Ему показалось, что кибернетик спрятал улыбку, выключая экран.

— Радуетесь, видя мою ошибку?

— Почему вашу — мою! — поправил кибернетик.

— Сотни заурядпрофессоров и до и после меня порой не умели разглядеть под маской нерадивого студента будущего ученого.

Академик процедил эту реплику из чувства справедливости и тут же оборвал:

— Ну, в теперь о ваших ошибках, юноша.

— На экзамене?

— Нет, в записи. Вы не только забыли цвет моего костюма, но и мое лицо. Тогда я брил усы, а не подстригал, как сейчас. Не очень уверен я и в воссоздании текста. Вероятно, у меня получалась бы несколько иная картина.
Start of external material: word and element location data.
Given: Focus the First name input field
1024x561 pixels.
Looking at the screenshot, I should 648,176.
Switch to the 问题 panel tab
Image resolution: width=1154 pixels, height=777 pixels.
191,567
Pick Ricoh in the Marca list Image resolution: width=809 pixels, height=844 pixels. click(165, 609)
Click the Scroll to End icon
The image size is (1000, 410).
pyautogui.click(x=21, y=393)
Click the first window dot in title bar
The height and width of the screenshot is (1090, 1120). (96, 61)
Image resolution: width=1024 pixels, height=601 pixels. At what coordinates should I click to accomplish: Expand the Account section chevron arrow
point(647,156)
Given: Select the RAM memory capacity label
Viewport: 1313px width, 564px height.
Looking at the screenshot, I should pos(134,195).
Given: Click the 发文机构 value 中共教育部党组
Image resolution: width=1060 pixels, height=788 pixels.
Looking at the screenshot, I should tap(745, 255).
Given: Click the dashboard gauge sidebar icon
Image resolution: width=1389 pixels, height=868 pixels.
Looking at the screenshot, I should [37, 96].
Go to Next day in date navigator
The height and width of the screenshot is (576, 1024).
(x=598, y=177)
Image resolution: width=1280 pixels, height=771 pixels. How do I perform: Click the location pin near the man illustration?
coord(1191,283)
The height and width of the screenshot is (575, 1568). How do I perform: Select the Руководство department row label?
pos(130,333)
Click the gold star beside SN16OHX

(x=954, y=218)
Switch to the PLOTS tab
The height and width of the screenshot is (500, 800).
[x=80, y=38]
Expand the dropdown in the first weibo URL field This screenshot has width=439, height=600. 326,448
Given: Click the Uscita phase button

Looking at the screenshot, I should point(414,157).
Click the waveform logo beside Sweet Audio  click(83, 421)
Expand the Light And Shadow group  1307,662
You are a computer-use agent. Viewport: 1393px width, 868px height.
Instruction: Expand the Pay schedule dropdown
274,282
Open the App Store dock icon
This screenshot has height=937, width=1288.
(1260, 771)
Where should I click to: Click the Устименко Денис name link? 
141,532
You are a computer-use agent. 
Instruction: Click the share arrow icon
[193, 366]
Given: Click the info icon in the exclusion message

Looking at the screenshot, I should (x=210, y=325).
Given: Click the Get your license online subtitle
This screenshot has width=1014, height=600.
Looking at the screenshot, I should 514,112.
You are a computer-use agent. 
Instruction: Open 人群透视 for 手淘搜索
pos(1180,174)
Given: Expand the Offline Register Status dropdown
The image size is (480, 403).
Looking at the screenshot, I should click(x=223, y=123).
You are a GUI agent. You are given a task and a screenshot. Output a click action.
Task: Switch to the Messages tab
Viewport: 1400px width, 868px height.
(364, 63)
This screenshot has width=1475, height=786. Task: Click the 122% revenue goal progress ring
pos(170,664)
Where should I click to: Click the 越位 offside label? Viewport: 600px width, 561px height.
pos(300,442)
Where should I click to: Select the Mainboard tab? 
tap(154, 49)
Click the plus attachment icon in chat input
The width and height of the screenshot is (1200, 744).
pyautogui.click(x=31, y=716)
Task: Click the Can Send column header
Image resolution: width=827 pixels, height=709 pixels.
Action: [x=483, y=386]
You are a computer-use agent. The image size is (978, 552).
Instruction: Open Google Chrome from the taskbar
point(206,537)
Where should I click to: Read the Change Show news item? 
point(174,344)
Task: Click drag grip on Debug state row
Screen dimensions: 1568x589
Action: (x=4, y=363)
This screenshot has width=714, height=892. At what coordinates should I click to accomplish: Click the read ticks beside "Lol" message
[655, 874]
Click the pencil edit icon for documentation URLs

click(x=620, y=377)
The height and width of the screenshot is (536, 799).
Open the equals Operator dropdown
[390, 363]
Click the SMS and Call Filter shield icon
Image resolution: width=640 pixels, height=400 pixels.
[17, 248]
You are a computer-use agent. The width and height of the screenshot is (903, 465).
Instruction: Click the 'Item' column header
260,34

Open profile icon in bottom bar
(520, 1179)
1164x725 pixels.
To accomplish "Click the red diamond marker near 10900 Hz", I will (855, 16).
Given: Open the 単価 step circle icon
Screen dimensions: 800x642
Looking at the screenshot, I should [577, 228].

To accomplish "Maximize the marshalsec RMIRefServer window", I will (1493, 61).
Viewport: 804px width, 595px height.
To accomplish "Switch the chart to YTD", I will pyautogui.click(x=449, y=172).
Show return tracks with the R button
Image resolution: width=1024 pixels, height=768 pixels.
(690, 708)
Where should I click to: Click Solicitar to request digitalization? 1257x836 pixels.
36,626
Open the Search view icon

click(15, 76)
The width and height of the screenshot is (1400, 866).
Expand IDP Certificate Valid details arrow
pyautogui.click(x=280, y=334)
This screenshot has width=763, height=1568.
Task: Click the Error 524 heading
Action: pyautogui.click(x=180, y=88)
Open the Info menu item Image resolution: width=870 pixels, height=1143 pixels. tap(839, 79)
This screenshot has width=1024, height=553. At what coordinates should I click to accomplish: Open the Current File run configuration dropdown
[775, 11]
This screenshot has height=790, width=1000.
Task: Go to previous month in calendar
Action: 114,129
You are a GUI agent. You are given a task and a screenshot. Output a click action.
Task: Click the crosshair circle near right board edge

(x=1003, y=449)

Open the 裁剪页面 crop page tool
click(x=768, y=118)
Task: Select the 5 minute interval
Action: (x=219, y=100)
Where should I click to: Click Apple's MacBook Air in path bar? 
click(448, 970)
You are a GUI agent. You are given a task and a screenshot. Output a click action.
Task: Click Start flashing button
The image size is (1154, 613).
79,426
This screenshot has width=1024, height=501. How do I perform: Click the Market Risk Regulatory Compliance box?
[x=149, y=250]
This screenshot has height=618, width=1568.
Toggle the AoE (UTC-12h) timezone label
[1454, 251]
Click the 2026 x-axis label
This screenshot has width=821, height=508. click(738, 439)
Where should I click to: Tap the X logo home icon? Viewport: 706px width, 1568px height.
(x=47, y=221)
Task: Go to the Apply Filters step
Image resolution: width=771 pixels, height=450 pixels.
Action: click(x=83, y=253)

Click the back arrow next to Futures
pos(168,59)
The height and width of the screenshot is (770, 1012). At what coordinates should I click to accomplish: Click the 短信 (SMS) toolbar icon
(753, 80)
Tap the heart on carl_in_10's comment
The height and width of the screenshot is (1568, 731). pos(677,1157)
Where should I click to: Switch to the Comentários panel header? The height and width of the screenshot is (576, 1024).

— Давайте сравним, — предложил кибернетик.

Академик отрицательно махнул головой и долго молчал, прежде чем спросить:

— Будете прикреплять к голове ваши присоски?

— Это не больно.

— Но противно. И гипнотрон?

— Без гипноза. Легкий шок, и вы увидите все, что хотели вспомнить.

— Самый счастливый день в моей жизни, — иронически отозвался академик.

— А разве не было такого? Самого-самого.

— Не помню. Мне, как и вам, почему-то вспоминается его антипод. Вы что-нибудь слышали о моем увлечении в молодости?

Кибернетик понимающе усмехнулся.

— Я впервые услышал о нем, когда мне было семь лет. Мой отец играл против вас в команде автозаводцев. Вы взяли тогда и кубок, и первенство.

Академик помолодел, буквально физически помолодел, и на на двадцать, а на сорок лет — такой окрыленной молодостью сверкнули его глаза.

Но так молодеют только глаза.

— Я тогда кончил университет и вскоре защитил диссертацию, — произнес он, опустив синеватые веки. — Наука отзывала меня со стадиона: все труднее и труднее становилось совмещать игры и тренировки с интегрированной иерархией нервных процессов. Кроме того, я старел…

— В тридцать-то лет?

— В спорте стареют и раньше. Болельщики не видели этого, даже тренер не замечал, а я знал; утрачивается скорость, быстрота реакции, точность удара. А я был игроком экстра-класса, лучшим спортсменом десятилетия по международной анкете. Надо было ужа уходить, а я тянул, сгорая на поле и в аппаратной, на скамье запасных и у сенсорных счетчиков. Я бросил футбол после матча на кубок чемпионов, выигранный «Спартаком», но уже в переигровке, без меня. Мой же матч мы проиграли. И я ушел.

— Хотите увидеть оба тайма? — спросил кибернетик.

— Зачем? Перегружать приборы…

— И сердце.

— И сердце. Вы правы… — а про себя подумал: и память тоже — все это прошло, забылось, стоит ли снова всерьез переживать то, что сегодня кажется милым и забавным — не больше! Достаточно последней четверти часа, последних пятнадцати минут после гола Пирелли, восходящей тогда «звезды» миланцев.

Академик покорно предоставил себя привычным рукам кибернетика. Холодные, чуть влажные присоски коснулись висков и затылка. Мелькнули перед глазами потянувшиеся к приборам провода. Кибернетик перевел какой-то рычаг на панели, и экран ожил, знакомо осветившись изнутри позолоченным солнцем туманом.

— Сосредоточьтесь.

«На чем? — спросил себя академик. — На растерянном лице Головко, не поймавшем мяч в броске после удара Пирелли? На последовавшей контратаке Флягина, пробившего миланский заслон почти на углу вратарской площадки, но так и не сумевшего послать мяч в ворота. В последнее мгновение, правда, он все-таки успел перекинуть его на одиннадцатиметровую отметку, куда рвался Карнович, плотно прикрытый Джакомо и Паче. Кто же взял мяч?» Воспоминания теснились, сбивая друг друга. Память академика никак не могла вытянуть их из сорокалетней глубины времени. Может быть, это сделает прибор кибернетика?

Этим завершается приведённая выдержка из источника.